§ **TO DO**
Take the whole listing and reproduce it exactly, pictures excepted.

§ **PROVIDED DATA**
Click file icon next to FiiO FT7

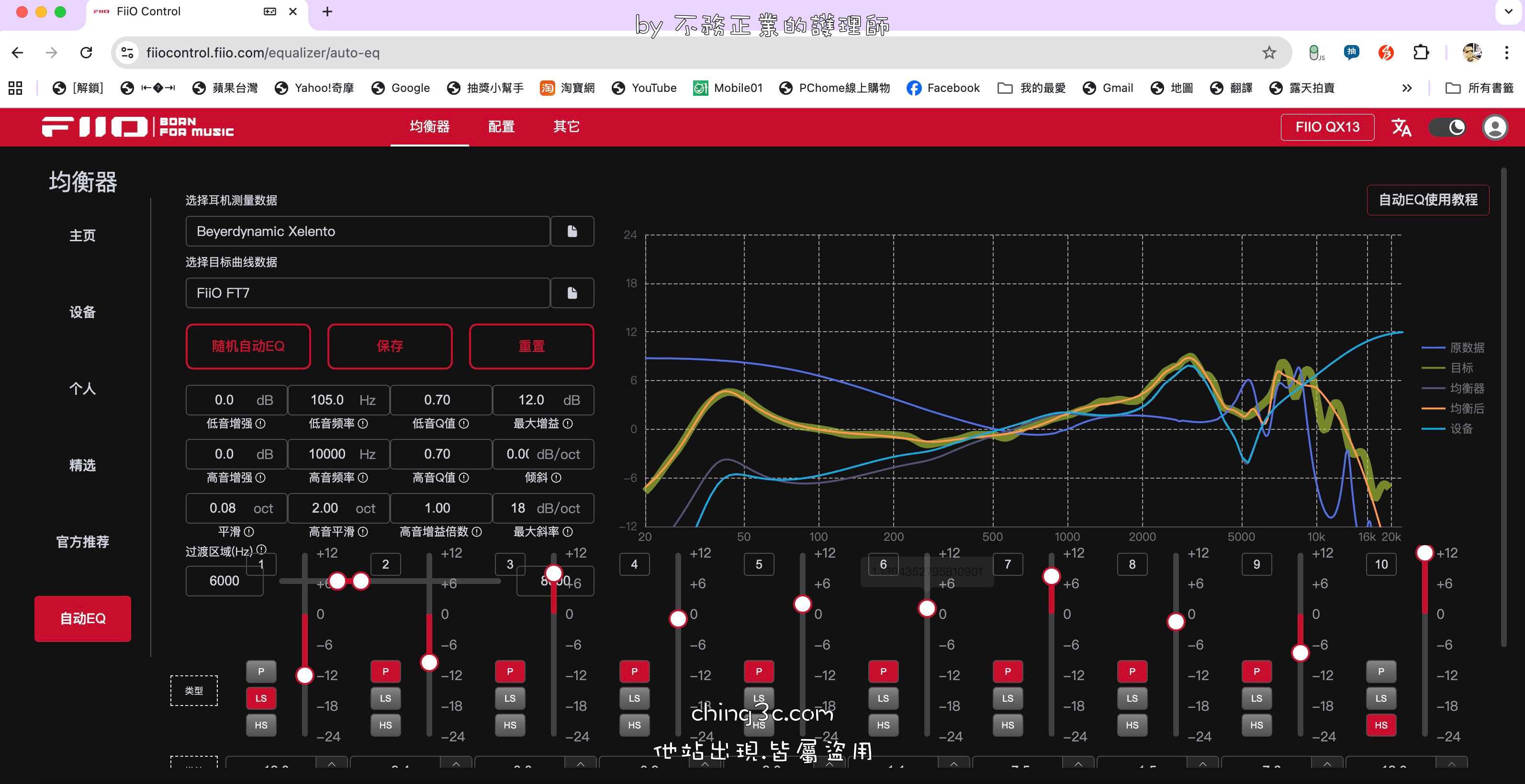coord(572,292)
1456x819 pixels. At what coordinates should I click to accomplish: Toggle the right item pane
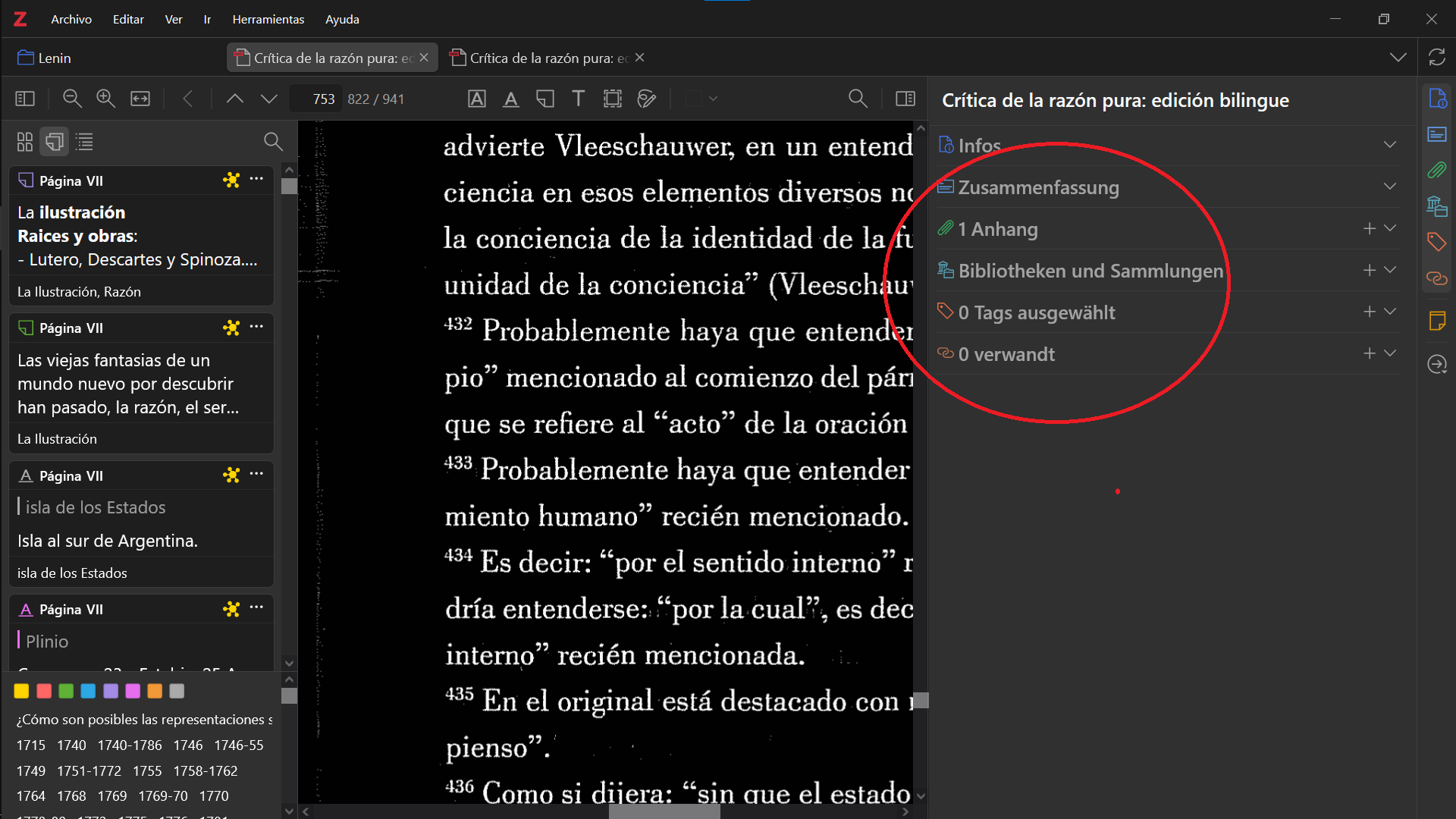coord(905,99)
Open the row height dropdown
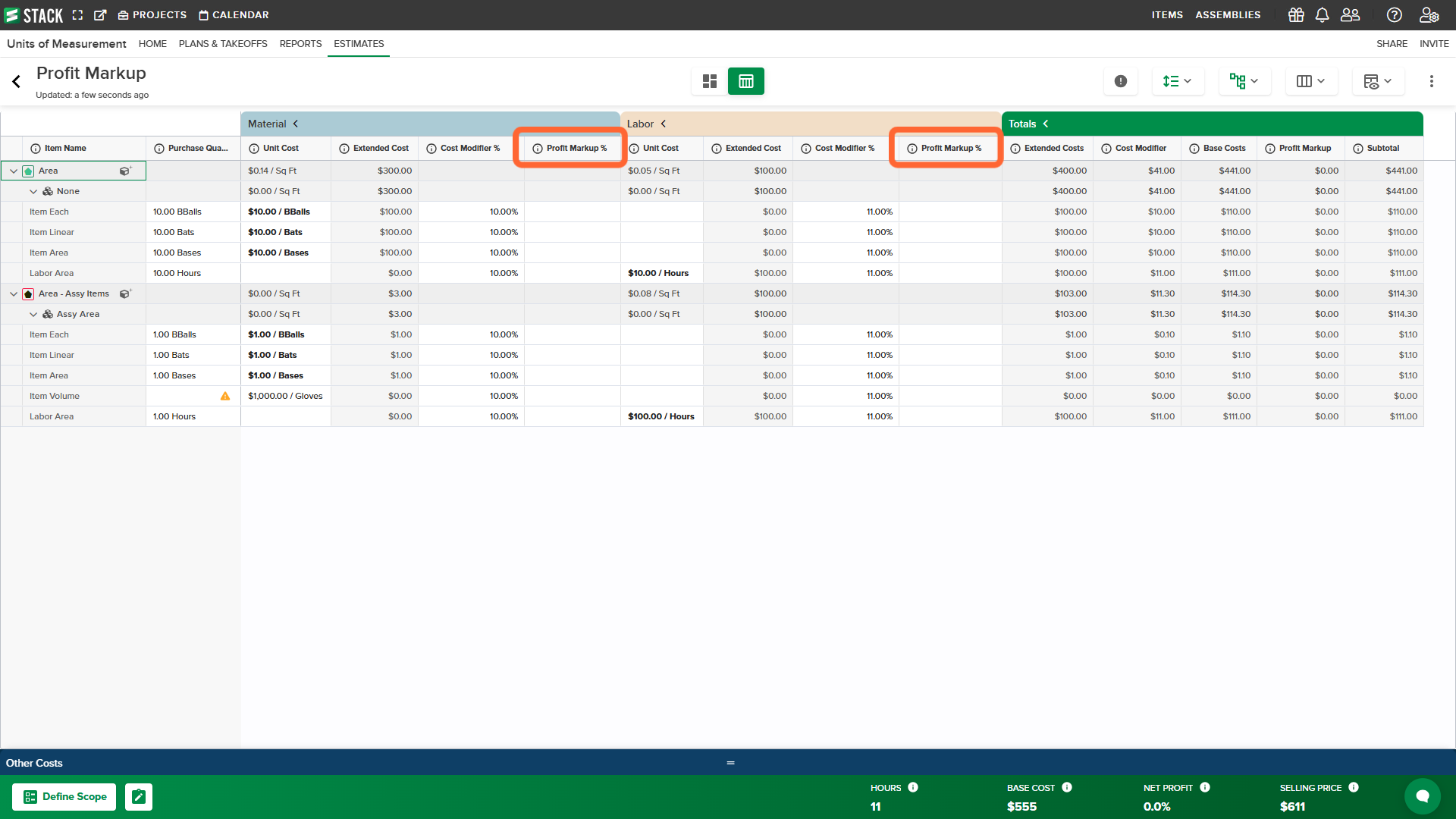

§ **EXERCISE ANSWER**
Click file icon next to FiiO FT7

coord(572,292)
1456x819 pixels. At what coordinates should I click to accomplish: Toggle the right item pane
coord(905,99)
Open the row height dropdown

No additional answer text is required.